The 'Protect Our Kids Act' Could Begin to Fix America's Gun Problem. Will It Pass?
The House Committee is set to debate gun control in a new series of bills that could engender meaningful actions on guns.
Following the murder of 19 children and 2 teachers at Robb elementary school in Uvalde, Texas, The House Judiciary Committee is getting set to meet to consider eight pieces of gun control that will be packaged together in the “Protecting Our Kids Act.” Here’s what you need to know.
The legislation in the “Protecting Our Kids Act” that the House Democrats are meeting to discuss would do the following:
- Make it illegal to import, sell, manufacture, transfer, or possess a large-capacity magazine, with some exceptions
- Establish requirements regulating the storage of firearms in residential facilities
- Raise the age for purchasing a semiautomatic centerfire rifle from 18 to 21 years old
- Stiffen penalties for gun trafficking and straw purchases
- Build on the Bureau of Alcohol, Tobacco and Firearms' regulatory ban on bump stocks, attachments to guns that make rapid-fire easier. Existing bump stocks would have to be registered, and the sale and possession by civilians of bump stocks would be banned
- Current federal firearms regulations would apply to “ghost guns” which are unregistered and untraceable homemade weapons that can be made with a 3D printer or assembled from a kit
The provisions would likely pass the Democratic-led House, however, it’s unlikely to overcome the evenly divided Senate or Republican-led filibuster. Democrats control a 50-50 majority and would require 60 votes to break the filibuster to pass the gun control legislation.
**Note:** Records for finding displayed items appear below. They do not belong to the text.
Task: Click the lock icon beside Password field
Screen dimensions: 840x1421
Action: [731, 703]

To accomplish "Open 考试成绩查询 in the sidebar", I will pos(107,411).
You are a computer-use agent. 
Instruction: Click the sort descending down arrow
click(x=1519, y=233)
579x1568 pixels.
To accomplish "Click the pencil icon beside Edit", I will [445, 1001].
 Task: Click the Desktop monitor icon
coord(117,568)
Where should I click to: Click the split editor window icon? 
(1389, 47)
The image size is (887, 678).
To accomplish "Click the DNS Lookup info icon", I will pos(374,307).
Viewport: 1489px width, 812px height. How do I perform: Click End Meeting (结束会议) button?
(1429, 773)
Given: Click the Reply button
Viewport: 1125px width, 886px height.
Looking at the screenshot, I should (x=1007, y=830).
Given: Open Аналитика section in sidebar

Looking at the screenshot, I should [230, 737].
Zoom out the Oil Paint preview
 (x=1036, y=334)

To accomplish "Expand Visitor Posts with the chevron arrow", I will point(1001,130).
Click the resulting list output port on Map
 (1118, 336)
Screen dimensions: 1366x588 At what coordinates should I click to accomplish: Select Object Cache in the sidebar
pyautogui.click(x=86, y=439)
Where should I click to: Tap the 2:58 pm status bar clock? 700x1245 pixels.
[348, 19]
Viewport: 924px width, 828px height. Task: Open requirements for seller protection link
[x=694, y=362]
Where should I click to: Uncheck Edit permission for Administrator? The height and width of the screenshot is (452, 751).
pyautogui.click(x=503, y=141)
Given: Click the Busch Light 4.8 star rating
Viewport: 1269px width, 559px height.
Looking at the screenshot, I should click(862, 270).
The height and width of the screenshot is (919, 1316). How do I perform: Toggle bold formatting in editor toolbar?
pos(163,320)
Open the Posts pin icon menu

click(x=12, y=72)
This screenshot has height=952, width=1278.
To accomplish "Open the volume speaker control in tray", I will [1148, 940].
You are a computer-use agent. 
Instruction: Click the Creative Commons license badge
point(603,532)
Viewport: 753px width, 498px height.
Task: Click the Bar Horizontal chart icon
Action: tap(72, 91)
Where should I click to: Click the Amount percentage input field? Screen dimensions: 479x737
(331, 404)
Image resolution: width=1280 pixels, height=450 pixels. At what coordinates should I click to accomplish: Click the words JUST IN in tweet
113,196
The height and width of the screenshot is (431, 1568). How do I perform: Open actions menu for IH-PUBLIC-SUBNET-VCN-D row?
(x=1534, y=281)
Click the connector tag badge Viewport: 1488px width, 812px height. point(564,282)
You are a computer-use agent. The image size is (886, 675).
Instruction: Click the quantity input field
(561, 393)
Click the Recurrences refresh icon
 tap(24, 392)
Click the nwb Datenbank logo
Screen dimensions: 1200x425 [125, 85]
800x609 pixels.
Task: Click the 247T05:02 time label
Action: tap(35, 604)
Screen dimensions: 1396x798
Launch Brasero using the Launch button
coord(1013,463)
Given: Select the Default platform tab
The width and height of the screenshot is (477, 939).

Republicans have been vocal in their opposition to any stronger gun control measures and over the years have broadly rejected any new restrictions. It’s not clear, however, if the latest mass shooting that killed 19 children and two children will change their stance — or if some common ground can be found to pass some stricter controls on who can buy guns and how.
Even still, nearly three-quarters of Americans think that gun violence is a big or moderately big problem, according to a Pew Research Center survey last year. Bans on assault weapons and high-capacity ammunition magazines have an even higher approval rating of over 60 percent in the US, according to Pew. Plus a majority of Americans think the epidemic of school shootings can be stopped if there are drastic changes in gun law legislation, according to a YouGov poll this week.
Republicans are likely to continue to push back against any new provisions. Guns are now the leading cause of death among young people in the U.S. and the numbers continue to climb. And the hard reality is that this is a uniquely American problem – and something has to change.